* _Dataset records_
========

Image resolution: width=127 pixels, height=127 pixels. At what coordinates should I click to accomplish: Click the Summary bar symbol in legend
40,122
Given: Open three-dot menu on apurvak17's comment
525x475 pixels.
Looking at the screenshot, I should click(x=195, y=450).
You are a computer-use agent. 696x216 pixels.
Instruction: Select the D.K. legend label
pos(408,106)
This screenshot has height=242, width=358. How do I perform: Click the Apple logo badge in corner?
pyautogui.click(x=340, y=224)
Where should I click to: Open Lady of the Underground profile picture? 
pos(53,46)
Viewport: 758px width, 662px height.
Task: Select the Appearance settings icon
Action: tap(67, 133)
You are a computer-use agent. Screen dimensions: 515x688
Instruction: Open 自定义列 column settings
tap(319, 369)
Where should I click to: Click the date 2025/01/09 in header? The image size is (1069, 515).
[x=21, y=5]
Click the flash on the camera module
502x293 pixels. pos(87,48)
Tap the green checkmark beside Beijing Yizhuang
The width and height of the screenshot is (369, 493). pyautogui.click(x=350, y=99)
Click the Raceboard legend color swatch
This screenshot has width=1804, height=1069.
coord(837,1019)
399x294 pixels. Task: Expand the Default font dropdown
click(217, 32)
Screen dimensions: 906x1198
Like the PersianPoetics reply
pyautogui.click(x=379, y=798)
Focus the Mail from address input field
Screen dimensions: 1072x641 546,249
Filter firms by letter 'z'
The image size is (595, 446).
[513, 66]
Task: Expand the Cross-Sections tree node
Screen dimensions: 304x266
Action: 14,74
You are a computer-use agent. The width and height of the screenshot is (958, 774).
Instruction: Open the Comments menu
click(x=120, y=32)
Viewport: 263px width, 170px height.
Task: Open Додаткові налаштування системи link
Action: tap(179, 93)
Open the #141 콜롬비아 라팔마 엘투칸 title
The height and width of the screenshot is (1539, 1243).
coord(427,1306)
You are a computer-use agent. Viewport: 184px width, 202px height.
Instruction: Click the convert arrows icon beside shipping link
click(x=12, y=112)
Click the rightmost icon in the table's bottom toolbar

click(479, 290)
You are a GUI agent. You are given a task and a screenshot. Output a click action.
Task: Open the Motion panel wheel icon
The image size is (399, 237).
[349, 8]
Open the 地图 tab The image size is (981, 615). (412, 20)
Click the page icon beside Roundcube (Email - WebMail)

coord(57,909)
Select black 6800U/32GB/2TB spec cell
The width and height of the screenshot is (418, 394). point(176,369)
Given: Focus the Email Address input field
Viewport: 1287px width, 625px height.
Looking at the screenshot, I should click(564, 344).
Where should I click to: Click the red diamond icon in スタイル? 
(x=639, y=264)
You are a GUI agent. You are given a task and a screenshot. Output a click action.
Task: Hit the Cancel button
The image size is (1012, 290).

========

* _TASK OBJECTIVE_
Go through the data above and copy each line in which "computer" appears.

* _OUTPUT FOR THIS EXERCISE_
You are a computer-use agent. 696x216 pixels.
You are a computer-use agent. Screen dimensions: 515x688
You are a computer-use agent. The width and height of the screenshot is (958, 774).
You are a computer-use agent. Viewport: 184px width, 202px height.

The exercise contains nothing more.